┌─ Provided information
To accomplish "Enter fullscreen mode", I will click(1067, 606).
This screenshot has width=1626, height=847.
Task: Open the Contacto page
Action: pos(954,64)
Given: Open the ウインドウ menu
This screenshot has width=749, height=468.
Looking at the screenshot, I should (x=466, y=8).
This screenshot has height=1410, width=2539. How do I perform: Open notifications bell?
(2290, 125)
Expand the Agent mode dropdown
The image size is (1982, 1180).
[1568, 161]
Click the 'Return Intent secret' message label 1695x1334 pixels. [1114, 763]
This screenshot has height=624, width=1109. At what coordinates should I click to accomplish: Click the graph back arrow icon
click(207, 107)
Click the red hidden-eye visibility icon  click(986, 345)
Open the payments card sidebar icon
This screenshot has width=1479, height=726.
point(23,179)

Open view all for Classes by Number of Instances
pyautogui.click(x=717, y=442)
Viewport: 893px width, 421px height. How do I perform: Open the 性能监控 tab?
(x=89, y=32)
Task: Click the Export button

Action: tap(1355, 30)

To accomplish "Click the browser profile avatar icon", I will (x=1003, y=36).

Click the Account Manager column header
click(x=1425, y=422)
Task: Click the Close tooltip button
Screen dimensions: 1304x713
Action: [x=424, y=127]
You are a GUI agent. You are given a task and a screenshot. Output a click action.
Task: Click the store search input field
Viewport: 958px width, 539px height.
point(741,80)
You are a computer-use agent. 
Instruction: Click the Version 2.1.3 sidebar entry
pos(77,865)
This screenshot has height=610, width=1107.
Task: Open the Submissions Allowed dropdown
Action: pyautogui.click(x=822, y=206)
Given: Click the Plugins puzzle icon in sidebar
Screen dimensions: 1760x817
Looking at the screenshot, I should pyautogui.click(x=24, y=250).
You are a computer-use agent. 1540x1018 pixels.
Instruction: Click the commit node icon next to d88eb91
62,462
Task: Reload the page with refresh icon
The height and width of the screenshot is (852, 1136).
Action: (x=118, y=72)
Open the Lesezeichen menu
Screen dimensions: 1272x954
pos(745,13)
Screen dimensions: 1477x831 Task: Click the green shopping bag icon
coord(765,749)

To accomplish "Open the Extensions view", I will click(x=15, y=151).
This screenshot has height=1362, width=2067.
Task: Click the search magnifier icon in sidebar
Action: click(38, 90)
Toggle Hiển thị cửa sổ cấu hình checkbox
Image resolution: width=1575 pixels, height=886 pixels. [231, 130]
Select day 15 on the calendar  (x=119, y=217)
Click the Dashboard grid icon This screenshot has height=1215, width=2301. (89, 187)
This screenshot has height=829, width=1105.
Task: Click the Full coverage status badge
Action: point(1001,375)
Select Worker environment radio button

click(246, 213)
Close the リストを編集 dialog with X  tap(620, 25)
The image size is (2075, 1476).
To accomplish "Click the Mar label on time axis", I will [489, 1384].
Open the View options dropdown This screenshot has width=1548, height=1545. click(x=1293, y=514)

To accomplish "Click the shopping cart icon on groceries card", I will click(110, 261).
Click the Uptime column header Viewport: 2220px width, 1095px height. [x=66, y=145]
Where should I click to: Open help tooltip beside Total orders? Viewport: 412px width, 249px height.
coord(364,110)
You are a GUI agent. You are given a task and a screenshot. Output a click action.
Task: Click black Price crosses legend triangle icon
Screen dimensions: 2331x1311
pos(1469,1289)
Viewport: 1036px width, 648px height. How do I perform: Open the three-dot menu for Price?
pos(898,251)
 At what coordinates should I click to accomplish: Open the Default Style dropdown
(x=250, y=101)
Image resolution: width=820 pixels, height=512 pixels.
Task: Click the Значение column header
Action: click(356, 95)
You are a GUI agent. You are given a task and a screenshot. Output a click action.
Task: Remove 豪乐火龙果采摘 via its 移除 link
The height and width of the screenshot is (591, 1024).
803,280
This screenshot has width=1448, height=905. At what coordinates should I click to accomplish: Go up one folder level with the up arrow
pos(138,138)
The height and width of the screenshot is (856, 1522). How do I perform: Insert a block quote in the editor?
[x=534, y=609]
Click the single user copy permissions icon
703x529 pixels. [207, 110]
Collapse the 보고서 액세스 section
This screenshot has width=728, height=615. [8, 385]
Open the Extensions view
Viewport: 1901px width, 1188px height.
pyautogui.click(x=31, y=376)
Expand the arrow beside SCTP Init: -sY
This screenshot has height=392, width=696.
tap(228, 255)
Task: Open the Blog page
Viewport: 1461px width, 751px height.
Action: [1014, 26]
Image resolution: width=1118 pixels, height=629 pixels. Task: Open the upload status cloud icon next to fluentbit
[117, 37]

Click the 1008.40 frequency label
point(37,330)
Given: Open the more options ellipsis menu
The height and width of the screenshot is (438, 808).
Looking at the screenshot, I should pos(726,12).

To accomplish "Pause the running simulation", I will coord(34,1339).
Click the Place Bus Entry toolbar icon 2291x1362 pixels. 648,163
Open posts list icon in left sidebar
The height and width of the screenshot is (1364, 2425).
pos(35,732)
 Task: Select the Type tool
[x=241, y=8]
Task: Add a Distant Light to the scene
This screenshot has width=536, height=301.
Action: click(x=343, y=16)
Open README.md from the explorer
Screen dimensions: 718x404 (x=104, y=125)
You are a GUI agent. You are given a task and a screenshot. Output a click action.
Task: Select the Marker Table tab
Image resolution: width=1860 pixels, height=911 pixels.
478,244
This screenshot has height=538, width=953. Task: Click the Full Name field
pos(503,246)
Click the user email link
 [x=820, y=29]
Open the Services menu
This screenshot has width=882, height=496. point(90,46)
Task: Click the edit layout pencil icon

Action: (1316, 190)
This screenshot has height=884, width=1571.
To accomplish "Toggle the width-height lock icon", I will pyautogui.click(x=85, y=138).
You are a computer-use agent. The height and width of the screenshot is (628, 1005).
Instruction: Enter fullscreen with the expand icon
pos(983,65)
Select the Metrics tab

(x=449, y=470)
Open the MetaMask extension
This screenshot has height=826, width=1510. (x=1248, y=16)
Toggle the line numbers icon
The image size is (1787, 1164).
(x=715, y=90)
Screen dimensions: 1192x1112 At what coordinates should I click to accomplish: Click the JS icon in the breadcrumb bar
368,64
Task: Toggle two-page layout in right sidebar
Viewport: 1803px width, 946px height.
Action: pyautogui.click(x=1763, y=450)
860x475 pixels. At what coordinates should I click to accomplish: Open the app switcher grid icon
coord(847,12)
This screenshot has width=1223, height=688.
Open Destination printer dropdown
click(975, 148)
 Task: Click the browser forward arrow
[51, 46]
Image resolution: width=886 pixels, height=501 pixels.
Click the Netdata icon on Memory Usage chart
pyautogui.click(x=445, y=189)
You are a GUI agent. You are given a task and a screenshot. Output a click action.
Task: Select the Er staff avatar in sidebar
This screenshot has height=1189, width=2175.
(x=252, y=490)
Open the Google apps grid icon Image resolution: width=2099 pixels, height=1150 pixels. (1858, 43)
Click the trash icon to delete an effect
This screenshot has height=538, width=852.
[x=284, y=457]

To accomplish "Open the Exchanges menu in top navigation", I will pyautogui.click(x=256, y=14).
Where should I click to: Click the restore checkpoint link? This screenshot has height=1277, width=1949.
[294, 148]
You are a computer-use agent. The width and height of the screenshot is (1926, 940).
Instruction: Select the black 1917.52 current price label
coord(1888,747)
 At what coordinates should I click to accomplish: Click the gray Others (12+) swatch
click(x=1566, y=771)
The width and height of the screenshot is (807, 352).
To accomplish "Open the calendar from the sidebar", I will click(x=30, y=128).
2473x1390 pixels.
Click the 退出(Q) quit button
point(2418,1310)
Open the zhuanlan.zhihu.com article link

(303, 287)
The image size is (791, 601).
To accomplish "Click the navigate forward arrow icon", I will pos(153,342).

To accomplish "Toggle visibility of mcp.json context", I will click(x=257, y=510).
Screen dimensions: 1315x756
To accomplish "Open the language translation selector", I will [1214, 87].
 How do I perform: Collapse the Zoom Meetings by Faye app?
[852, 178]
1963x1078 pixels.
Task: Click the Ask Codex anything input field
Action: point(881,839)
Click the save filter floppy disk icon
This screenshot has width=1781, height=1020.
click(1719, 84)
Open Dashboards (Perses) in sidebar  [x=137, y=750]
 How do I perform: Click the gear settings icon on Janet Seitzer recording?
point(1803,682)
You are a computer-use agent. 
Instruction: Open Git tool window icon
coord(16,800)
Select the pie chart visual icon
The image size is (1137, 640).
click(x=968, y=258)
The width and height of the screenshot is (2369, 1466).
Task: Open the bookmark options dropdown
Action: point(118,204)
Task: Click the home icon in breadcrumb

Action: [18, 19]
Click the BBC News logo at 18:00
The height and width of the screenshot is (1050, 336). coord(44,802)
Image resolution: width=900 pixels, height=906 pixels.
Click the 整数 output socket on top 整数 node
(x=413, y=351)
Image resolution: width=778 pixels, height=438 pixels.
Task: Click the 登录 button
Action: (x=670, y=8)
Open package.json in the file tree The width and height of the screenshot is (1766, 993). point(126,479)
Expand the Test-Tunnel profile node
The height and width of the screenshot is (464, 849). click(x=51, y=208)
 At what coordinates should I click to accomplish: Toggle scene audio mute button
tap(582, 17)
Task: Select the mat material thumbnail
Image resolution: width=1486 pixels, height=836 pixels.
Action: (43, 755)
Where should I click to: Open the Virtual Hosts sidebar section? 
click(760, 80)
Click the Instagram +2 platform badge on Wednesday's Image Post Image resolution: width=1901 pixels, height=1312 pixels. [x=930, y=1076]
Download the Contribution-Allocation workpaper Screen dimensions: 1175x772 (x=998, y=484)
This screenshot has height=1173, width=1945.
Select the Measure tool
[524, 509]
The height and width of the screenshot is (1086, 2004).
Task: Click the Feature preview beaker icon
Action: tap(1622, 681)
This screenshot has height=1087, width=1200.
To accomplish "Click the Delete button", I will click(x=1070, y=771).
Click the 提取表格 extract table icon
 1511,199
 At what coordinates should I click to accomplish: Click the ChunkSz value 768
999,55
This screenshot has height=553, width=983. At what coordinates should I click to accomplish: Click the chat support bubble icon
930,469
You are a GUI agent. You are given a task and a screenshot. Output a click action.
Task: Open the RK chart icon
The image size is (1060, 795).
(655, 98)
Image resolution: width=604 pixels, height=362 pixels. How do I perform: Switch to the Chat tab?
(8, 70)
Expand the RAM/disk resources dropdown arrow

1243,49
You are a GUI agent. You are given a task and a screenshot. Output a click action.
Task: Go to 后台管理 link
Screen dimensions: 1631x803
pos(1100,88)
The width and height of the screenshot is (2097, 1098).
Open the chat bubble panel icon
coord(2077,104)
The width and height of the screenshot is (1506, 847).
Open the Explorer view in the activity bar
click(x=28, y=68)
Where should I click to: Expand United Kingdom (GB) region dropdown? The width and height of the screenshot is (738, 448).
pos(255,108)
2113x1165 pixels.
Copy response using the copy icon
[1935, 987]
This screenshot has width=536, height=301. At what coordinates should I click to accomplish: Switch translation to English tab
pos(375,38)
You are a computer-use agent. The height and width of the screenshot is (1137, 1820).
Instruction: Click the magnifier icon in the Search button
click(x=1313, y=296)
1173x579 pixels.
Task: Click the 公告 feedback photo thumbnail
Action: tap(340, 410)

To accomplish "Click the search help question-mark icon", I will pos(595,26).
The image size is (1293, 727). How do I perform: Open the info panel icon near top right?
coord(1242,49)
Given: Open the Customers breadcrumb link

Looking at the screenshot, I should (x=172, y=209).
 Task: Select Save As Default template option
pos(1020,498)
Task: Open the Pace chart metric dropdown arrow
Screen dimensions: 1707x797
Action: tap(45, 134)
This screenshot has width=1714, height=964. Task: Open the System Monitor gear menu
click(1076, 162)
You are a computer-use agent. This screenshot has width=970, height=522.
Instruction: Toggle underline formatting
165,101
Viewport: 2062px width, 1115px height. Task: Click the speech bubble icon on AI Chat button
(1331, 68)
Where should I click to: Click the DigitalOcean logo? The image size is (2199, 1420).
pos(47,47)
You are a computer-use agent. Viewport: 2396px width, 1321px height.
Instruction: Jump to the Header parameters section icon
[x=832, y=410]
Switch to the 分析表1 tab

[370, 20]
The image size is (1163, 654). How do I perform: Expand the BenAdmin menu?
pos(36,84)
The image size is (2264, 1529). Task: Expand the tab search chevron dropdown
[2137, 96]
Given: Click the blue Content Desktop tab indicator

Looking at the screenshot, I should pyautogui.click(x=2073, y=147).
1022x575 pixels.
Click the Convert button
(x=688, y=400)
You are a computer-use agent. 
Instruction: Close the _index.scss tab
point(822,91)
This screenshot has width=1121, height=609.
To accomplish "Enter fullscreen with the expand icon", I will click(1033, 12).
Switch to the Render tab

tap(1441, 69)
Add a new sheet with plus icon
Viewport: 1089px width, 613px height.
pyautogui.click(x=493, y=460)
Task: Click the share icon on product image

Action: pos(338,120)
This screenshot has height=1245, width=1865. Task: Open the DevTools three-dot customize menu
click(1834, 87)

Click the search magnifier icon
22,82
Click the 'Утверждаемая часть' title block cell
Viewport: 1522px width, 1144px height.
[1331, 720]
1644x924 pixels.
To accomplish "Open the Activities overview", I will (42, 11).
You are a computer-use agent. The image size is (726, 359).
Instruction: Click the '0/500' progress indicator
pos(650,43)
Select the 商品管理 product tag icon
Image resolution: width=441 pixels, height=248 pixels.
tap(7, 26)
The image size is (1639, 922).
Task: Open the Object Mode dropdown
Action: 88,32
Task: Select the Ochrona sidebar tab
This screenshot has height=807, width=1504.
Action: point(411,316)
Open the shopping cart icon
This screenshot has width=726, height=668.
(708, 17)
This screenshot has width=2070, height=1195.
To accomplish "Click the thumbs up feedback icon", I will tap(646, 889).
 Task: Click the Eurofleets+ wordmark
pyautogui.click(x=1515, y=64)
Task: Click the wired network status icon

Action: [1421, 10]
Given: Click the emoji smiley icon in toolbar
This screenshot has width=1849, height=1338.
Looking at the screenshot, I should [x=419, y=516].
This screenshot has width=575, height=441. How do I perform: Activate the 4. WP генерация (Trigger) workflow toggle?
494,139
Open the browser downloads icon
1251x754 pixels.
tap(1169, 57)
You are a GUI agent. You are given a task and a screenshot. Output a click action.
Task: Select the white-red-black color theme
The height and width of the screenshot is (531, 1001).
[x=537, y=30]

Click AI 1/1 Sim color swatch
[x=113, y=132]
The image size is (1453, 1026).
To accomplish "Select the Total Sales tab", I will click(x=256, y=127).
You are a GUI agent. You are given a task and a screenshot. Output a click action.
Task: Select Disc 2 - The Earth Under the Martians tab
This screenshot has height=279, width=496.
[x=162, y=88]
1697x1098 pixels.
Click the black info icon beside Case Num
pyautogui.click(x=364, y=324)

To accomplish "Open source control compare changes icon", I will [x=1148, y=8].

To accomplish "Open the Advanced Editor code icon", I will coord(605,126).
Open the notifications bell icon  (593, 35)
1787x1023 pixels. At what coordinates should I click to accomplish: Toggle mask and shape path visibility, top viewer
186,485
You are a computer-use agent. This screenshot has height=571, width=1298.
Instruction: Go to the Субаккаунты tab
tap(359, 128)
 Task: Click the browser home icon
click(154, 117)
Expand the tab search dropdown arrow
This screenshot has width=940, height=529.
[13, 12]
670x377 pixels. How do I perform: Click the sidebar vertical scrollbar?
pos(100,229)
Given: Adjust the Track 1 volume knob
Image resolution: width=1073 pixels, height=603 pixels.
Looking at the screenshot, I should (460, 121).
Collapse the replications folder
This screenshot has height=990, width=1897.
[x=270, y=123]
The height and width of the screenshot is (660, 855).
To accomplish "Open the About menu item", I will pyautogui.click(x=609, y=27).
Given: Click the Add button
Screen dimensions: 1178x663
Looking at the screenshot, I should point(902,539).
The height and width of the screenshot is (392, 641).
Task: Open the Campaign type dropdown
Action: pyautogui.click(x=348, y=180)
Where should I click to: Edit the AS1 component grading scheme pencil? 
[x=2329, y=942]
└─
» Task item
Show the lines of the listing above with "computer".

» Answer area
You are a computer-use agent. 
You are a computer-use agent. 1540x1018 pixels.
You are a computer-use agent. The height and width of the screenshot is (628, 1005).
You are a computer-use agent. The width and height of the screenshot is (1926, 940).
You are a computer-use agent. 
You are a computer-use agent. The height and width of the screenshot is (1137, 1820).
You are a computer-use agent. This screenshot has width=970, height=522.
You are a computer-use agent. Viewport: 2396px width, 1321px height.
You are a computer-use agent. 
You are a computer-use agent. The image size is (726, 359).
You are a computer-use agent. This screenshot has height=571, width=1298.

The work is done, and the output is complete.